By this time, it was late in the afternoon. We still didn’t have engine power, but we could relax a bit. With a safe and peaceful anchorage, we could take our time worrying about the engine.
Many times during the day I thought of my son. It was his birthday, and it was the first time I had ever been unable to wish him a happy birthday on the day itself. I had sent cards and notes ahead of time to wish him well. We were all more or less prepared for the reality that we won’t have internet every time we might like it. It still felt strange.
We had a nice dinner, listened to some good music and got a good night’s sleep.
Day 3 will post tomorrow.
Friday, January 22
When we left Port Lucaya, we warned all our readers that it would be a while before we had internet again. We were right. However, I did not think it would be as long as it has actually been. This is a learning experience for all of us. My expectations for the interval were probably shorter than yours. We had a plan that didn’t turn out, and that is likely to be a pattern with us now. We are into a cruising experience that does not lend itself to schedules or multi-tasking or productivity planning.
The most important variable every day is the weather. We are very faithful to listen at 6:30AM every day to Chris Parker, the resident meteorologist for the Bahamas and the Caribbean. We try to hear some other broadcasts as well, but we make it a point not to miss his. The weather forecast guides our preparations. If we are at anchor, we evaluate our setting for its value as shelter for the winds predicted that day. If we are planning to cruise, we study the forecast for a good opportunity to reach our destination without bad weather, big winds or ugly seas.
I describe this process, because it is important to help you understand our past few days.
We left Port Lucaya early on the morning of Wednesday, January 20. Our destination was Great Harbor, a large anchorage just south of Great Stirrup Cay. If you look on Google maps for the Berry Islands in the Bahamas, the Stirrup Cays are on the northeast tip of that group of islands. We spent a couple of days there enjoying the clear water and watching cruise ship passengers play in the water.
On Friday, January 22, we headed south planning to go to Frazers Hog Cay. However, as happens sometimes, along the way we spied a little cove that looked interesting and decided to stop there first. We thought that if we didn’t like it, we could continue the next day to our original destination. This little cove is bounded by White Cay, Devils Cay. and Saddleback Cay. Here is where the devil comes in.

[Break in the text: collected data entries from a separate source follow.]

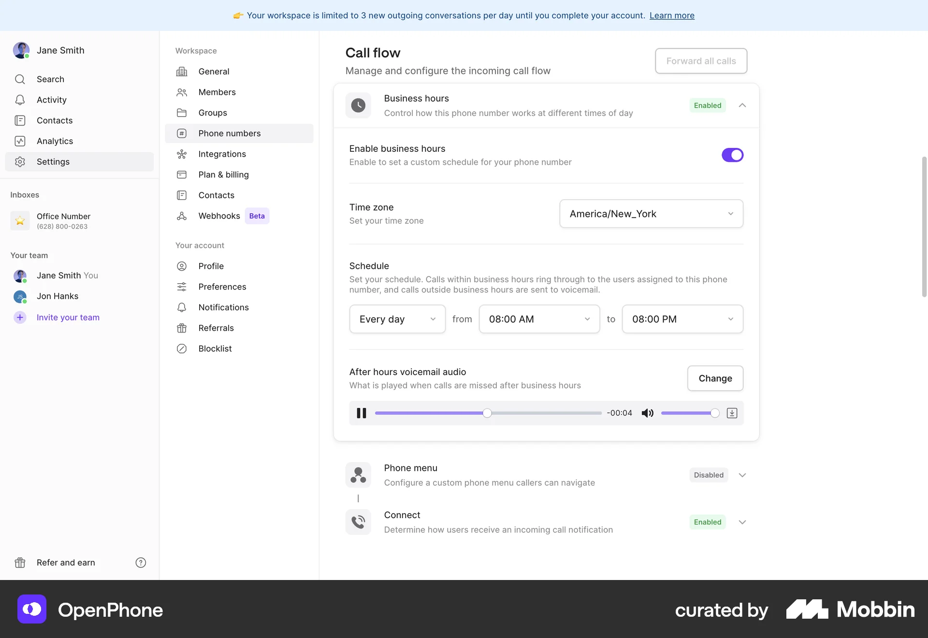The width and height of the screenshot is (928, 638).
Task: Turn off the Enable business hours switch
Action: tap(732, 155)
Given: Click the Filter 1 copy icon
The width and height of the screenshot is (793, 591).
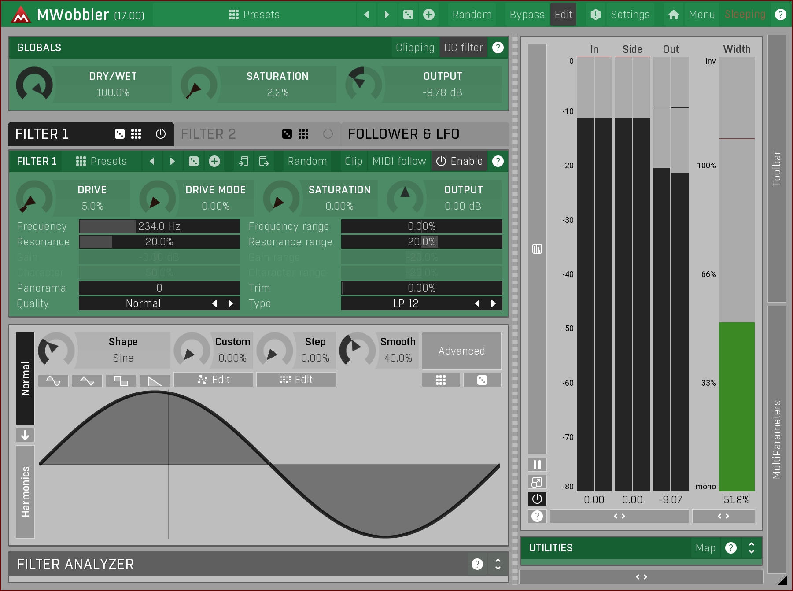Looking at the screenshot, I should coord(243,161).
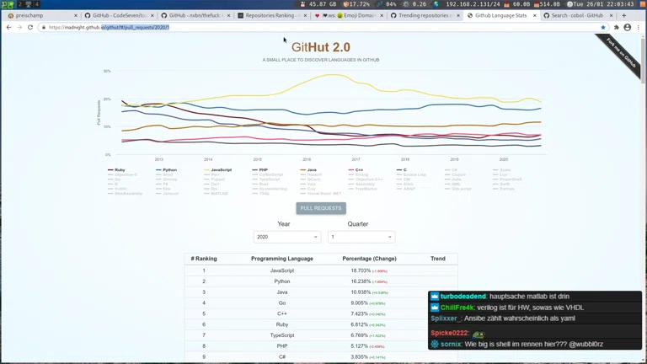Open a new browser tab
This screenshot has height=364, width=647.
click(623, 15)
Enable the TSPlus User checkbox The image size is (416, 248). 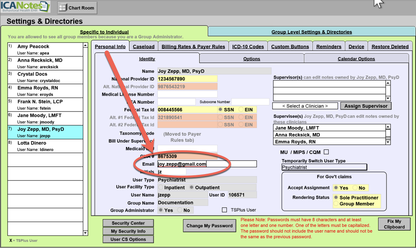click(x=225, y=210)
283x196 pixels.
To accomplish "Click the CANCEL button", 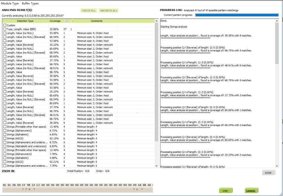I will click(x=251, y=191).
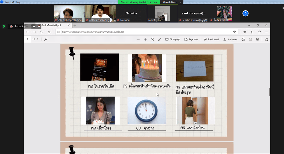Print the PDF document

point(243,39)
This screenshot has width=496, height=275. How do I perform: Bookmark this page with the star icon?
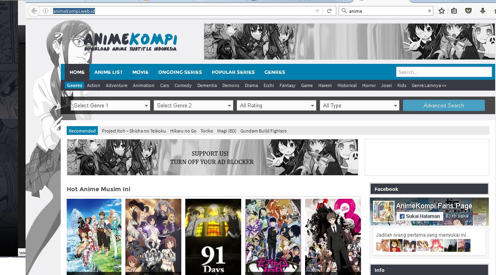[x=442, y=11]
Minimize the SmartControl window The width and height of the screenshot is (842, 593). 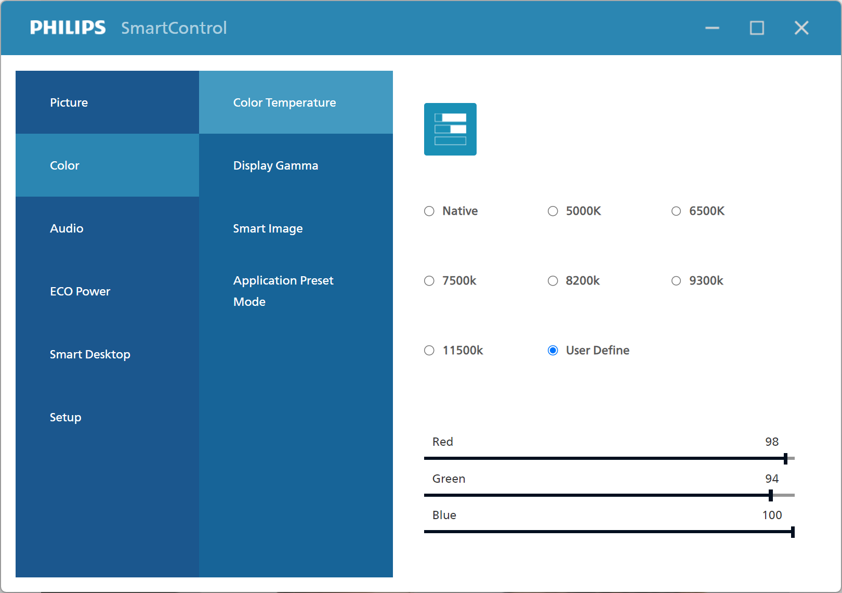click(x=712, y=28)
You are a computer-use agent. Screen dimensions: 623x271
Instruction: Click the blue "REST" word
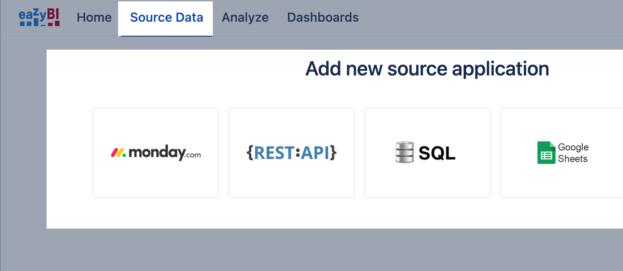coord(274,153)
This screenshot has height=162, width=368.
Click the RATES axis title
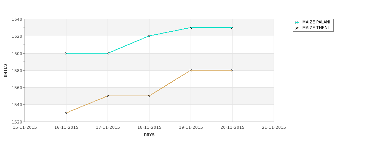click(5, 71)
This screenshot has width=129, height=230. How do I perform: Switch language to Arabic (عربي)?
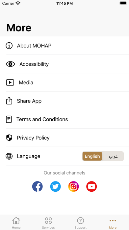[113, 156]
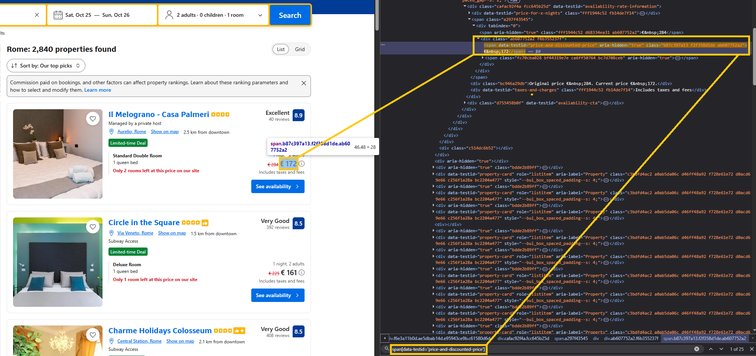Expand the availability-cta div node
756x356 pixels.
coord(465,103)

We studied the chart and the guide books. The entrance is narrow and bounded by rocks. One must pay close attention going in, and it is important to make a turn to starboard at the right point to get to the marked anchorage off the lovely white sand beach of White Cay. However, sometimes little islands like these do not look the same in reality as they looked in our minds when studying the chart.
We turned into the entrance, and that part worked well, Unfortunately, as we passed the rocky shoal that guards the entrance, we became disoriented and continued too far past the spot where we should have turned. Before we realized the error, we ran aground on a rocky reef. The tide was coming in, and the tidal current no doubt moved us toward the reef faster than we recognized. We attempted to use the engine to back off and then to turn around, but in the middle of our efforts the engine stopped. It refused to restart. We were in a mess.
Experienced Bahamian cruisers say, just as ICW cruisers say, that there are two kinds of cruisers: those who have gone aground, and those who lie. Experienced Bahamian cruisers are fairly nonchalant about this sort of a predicament. We were not and are not yet experienced Bahamian cruisers. We are still learning how to do it.
In the US, a situation like this is very annoying, but no big deal. You call a towboat, you pay the bill, and you move on. In the Bahamas, there are no official towboats. The Bahamian volunteer rescue service focuses on life-and-death emergencies, which our problem was not. However, we made a radio call attempting to connect with someone who could help, and thanks to the kindness and experience of Bill and Barb on S/V Duet, a catamaran anchored nearby behind Devils Cay, we received the help we needed.
Bill and Barb have been cruising the Bahamas for 34 years. They are quite humble about their experience, saying that they have already made all the mistakes, so they know how to help other people. The fact is that they give of themselves without any accounting. They are generous and kind and they go above and beyond any sort of obligation to help one’s neighbor. We think they are angels.
When Bill and Barb arrived, we had just deployed our dinghy. Larry was in the dinghy with the anchor, and I was hauling anchor chain out, loading it in the dinghy. Our plan was to set the anchor in deeper water and use it to pull ourselves off the reef. We had the theory of the process right, but we might never have succeeded without Bill and Barb.
Before they arrived, we had set all our sails, hoping to catch the wind that was blowing in the direction we wanted to go toward deep water, but every time the wind pushed us toward deep water, the current pushed us back to shallow water. We were making no progress toward deep water, and the sails were doing what sails usually do, pulling us forward. By the time they got there we had moved dangerously close to Saddleback Cay, but we were so busy trying to deploy the anchor that we had lost our focus on the effect of the sails. Bill and Barb boiled out of their dinghy and doused the sails. That stopped our crawl toward Saddleback and allowed everyone to focus on the goal of getting the boat back into deep water.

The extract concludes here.